Un droit de fait à l'enrichissement d'uranium

Barack Obama et le secrétaire d’Etat John Kerry se sont vantés après l’accord d’avoir obtenu des inspections quotidiennes de l’AIEA (Agence Internationale de l’énergie atomique) à Fordo et Natanz. Des caméras ont déjà été installées depuis longtemps dans ces deux usines, mais Téhéran refuse toujours le moindre accès à Parchin.

Les installations nucléaires secrètes ne sont pas un fantasme mais une réalité que reconnaît même la très prudente AIEA dans son dernier rapport: «depuis 2002, l’agence est devenue de plus en plus préoccupée par l’existence possible en Iran d’organisations inconnues liées aux activités nucléaires qui travaillent sur le développement d’une charge pour un missile». L’organisation internationale fait aussi état d’activités «relevant du développement d’un engin nucléaire explosif».

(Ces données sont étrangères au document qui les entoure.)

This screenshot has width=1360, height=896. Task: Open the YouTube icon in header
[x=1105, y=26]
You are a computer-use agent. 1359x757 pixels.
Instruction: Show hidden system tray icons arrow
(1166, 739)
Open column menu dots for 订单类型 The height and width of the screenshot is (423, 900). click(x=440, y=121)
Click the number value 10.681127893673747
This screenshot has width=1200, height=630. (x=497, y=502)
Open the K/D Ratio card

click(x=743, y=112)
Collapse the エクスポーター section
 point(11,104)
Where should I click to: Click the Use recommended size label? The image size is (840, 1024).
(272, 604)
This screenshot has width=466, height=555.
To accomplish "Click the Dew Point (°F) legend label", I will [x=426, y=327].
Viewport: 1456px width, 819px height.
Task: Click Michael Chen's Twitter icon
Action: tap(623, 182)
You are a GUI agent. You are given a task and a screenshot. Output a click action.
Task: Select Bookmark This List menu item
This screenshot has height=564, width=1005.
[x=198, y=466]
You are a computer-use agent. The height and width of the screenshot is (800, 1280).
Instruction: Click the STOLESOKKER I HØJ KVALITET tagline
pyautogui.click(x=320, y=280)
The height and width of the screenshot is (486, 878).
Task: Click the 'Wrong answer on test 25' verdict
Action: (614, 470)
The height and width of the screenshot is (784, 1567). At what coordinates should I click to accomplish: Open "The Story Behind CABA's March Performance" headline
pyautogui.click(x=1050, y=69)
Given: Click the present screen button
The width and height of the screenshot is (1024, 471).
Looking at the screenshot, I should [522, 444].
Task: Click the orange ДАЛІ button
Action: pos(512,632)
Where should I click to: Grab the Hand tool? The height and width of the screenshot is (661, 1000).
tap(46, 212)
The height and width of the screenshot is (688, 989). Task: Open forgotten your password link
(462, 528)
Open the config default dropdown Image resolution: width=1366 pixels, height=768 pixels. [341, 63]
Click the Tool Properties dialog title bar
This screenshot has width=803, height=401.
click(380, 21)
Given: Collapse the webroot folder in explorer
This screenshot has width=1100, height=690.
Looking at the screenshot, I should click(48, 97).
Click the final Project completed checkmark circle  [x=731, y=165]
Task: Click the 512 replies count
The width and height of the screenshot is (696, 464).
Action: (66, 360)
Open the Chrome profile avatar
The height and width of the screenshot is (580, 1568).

La pierre d’achoppement des négociations de Genève, qui a fait échouer la première tentative d’accord le 10 novembre, existe toujours. La question du «droit à l’enrichissement» n’a pas été tranchée. Washington affirme ne pas avoir reconnu ce droit à Téhéran. Mais le Président iranien Hassan Rouhani, le ministres iranien des affaires étrangères Mohammad Javad Zarif et le ministre russe des affaires étrangères Sergey Lavrov ont dit le contraire. Et de fait l’Iran a le droit d’enrichir l’uranium jusqu’à 5%. Plusieurs résolutions du Conseil de sécurité de l'ONU lui avait ordonné pourtant de cesser immédiatement l'enrichissement.

L’autre concession majeure faite à la République islamique est de lui permettre de faire son retour au sein de la communauté internationale. Si l’accord avec Bachar el-Assad sur la destruction de son arsenal chimique a laissé le dictateur syrien au ban de la communauté internationale, les mollahs de Téhéran qui ont permis à Bachar de rester au pouvoir et lui ont donné les moyens militaires, humains et financiers de continuer à massacrer sa population sont redevenus aujourd'hui des interlocuteurs de plein droit des grandes puissances et du Conseil de sécurité de l’ONU.

Il n’existe évidemment pas d’accord parfait. Celui signé à Genève est par définition un pari sur la relative bonne foi des parties engagées. Mais les contraintes imposées à la République islamique d’Iran ne l’empêcheront pas, si elle le veut, de se doter rapidement d’un arsenal atomique et de mettre le monde devant le fait accompli. Historiquement, aucun des pays qui a dépensé autant d'argent et a mis autant de volonté à se doter d'armes nucléaires comme l'Inde, le Pakistan et la Corée du nord ne s'est arrêté en chemin.

Contrairement aux affirmations de Washington, l’Iran conserve la possibilité de pousser la production d’uranium faiblement enrichi par ses 18 000 centrifugeuses et de s'en constituer ainsi un stock important. Il serait ensuite assez facile techniquement dans une période de crise et en quelques semaines d’accélérer l’enrichissement et d’obtenir suffisamment d’uranium hautement enrichi pour construire des dizaines de bombes. L’AIEA et les services de renseignement occidentaux n’auraient peut-être même pas le temps de s’en rendre compte. Et même s'ils sonnent l'alarme, les lignes rouges à ne pas franchir et les menaces venant de l'administration Obama n'ont plus une grande crédibilité depuis le recul face à Bachar el-Assad.